• WORK TO COMPLETE:
In the records below, replace every "screenshot" with "image" and reproduce them otherwise unchanged, omitting the pictures.

• DATASET EXCERPTS:
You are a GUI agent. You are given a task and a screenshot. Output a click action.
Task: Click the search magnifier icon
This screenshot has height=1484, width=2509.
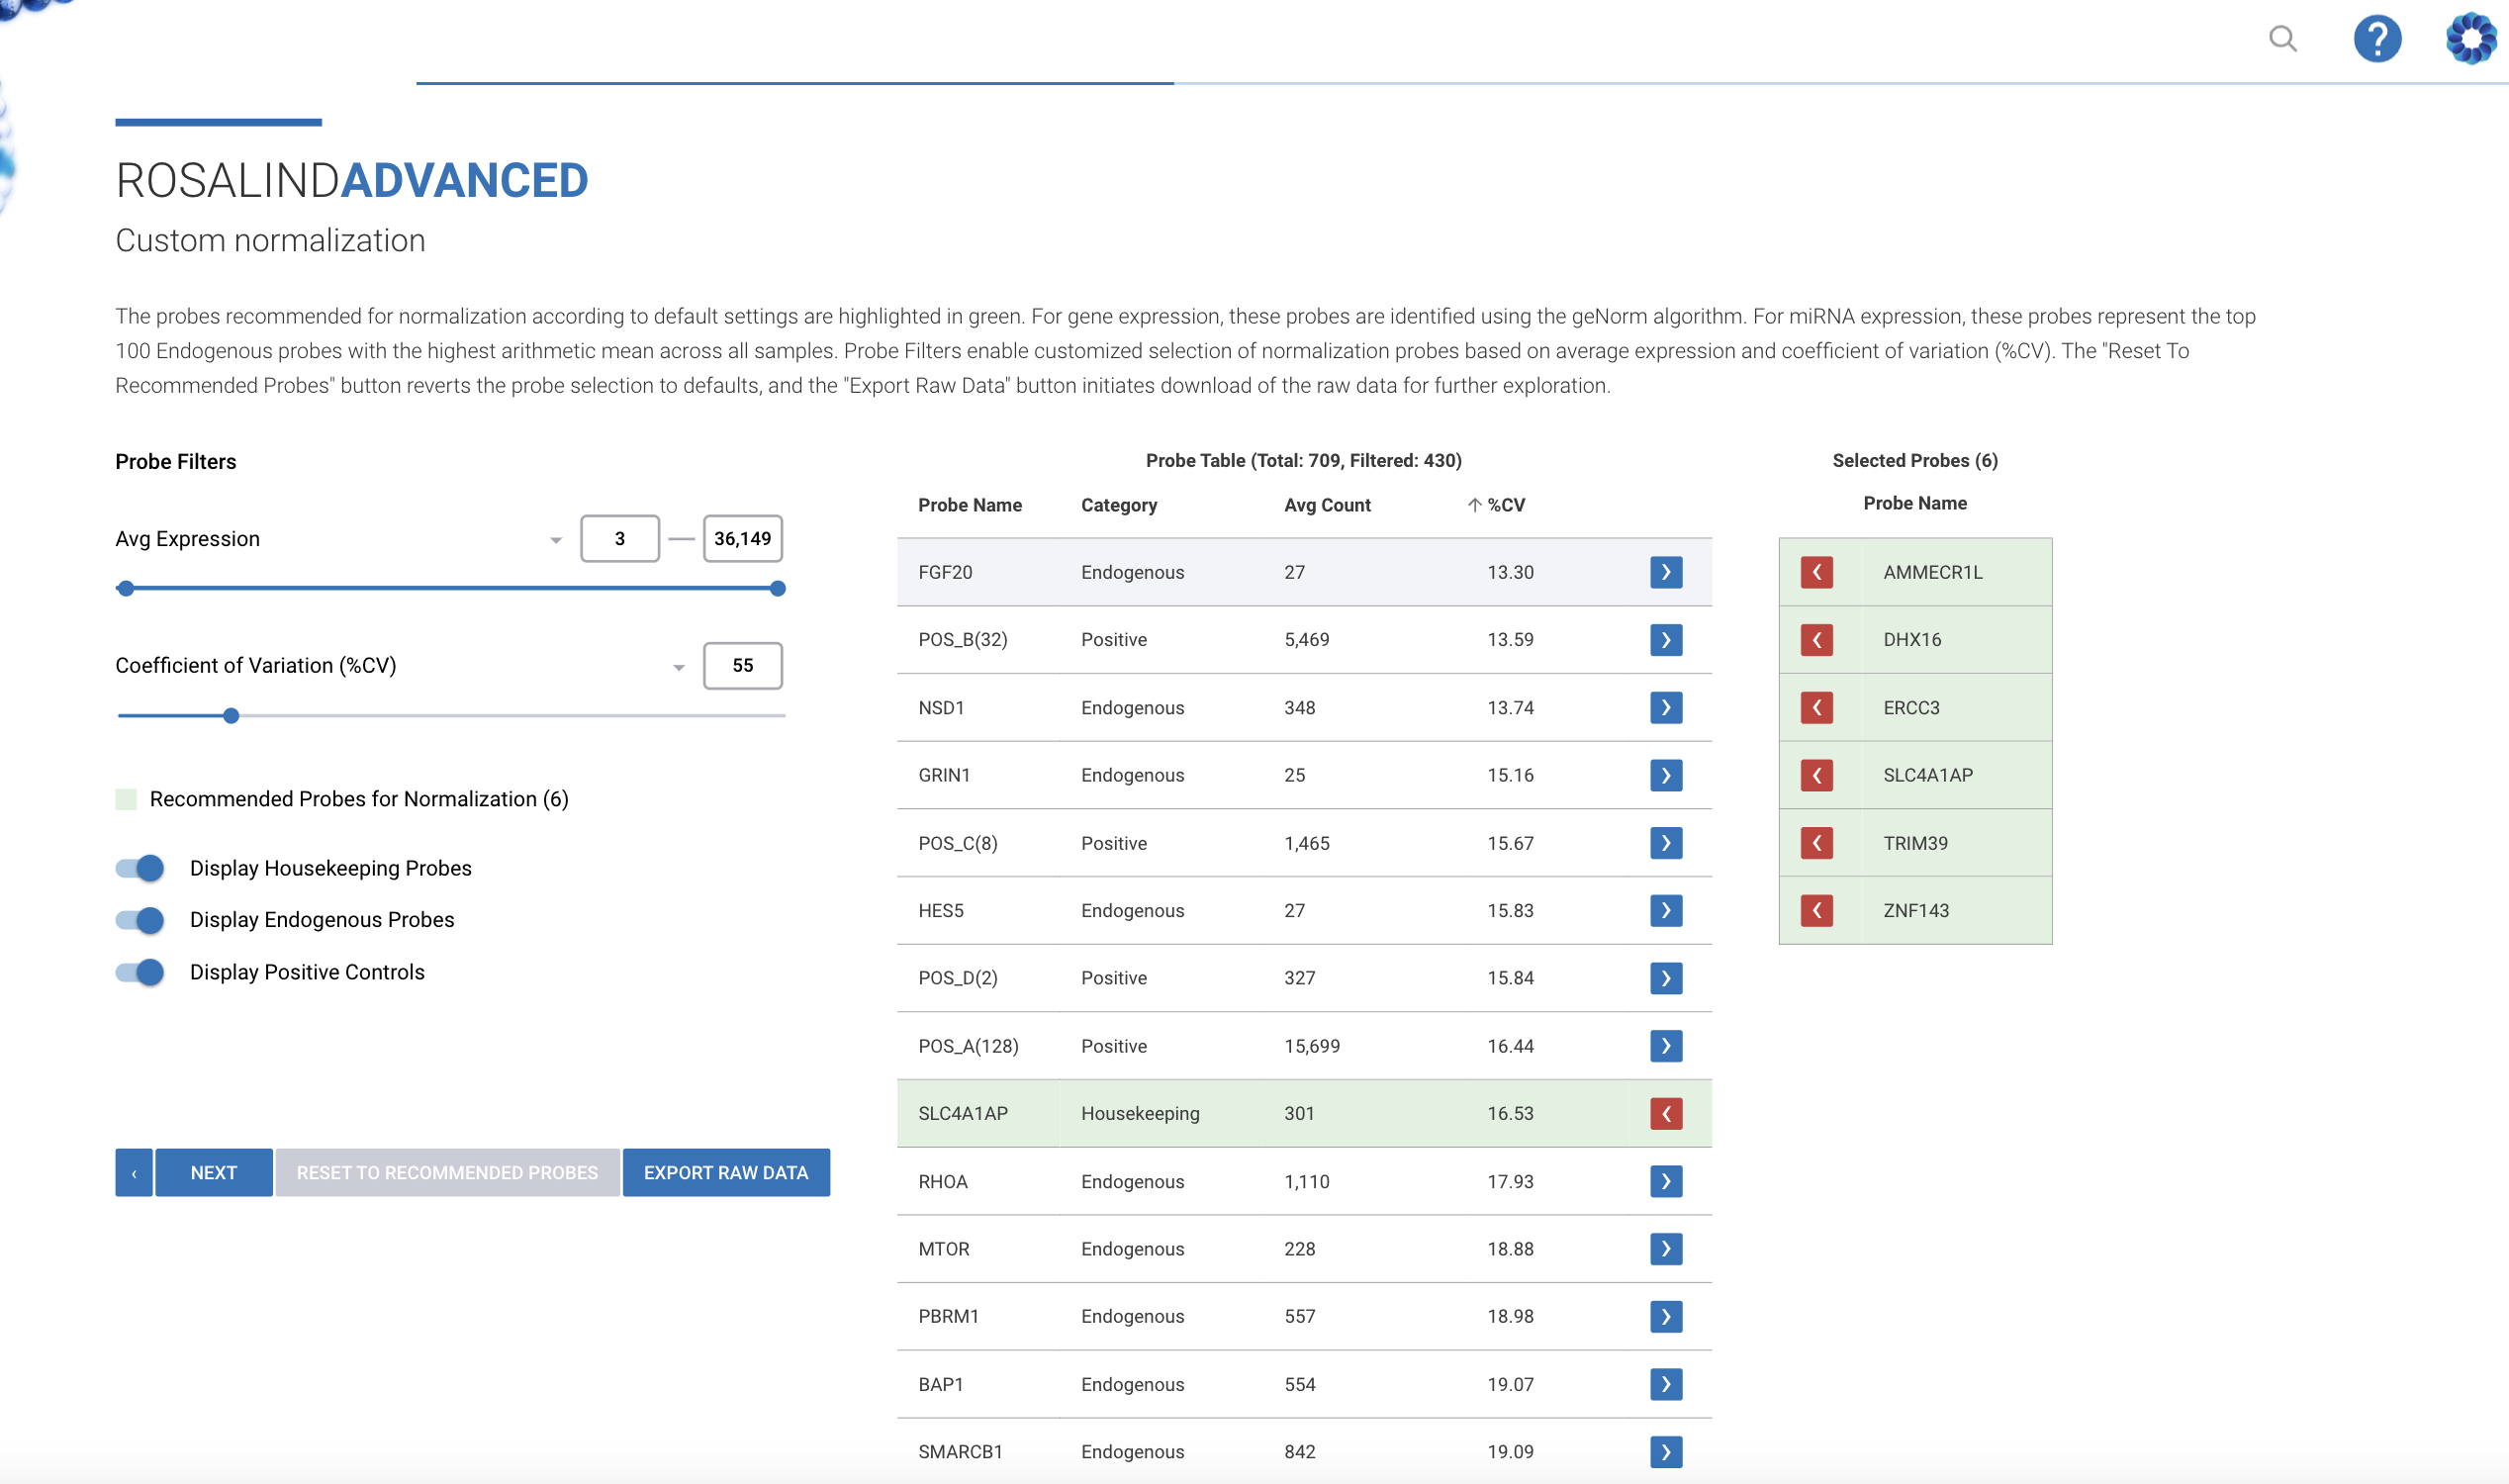(x=2282, y=39)
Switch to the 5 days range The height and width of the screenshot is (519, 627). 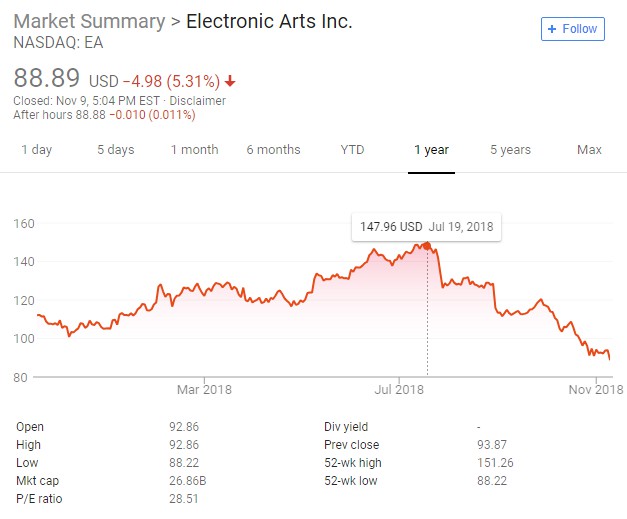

• EXERCISE RESULT:
You are a GUI agent. You are given a task and a image. Output a click action.
Task: Click the search magnifier icon
This image has height=1484, width=2509.
(x=2282, y=39)
Switch to the 5 days range The height and width of the image is (519, 627). 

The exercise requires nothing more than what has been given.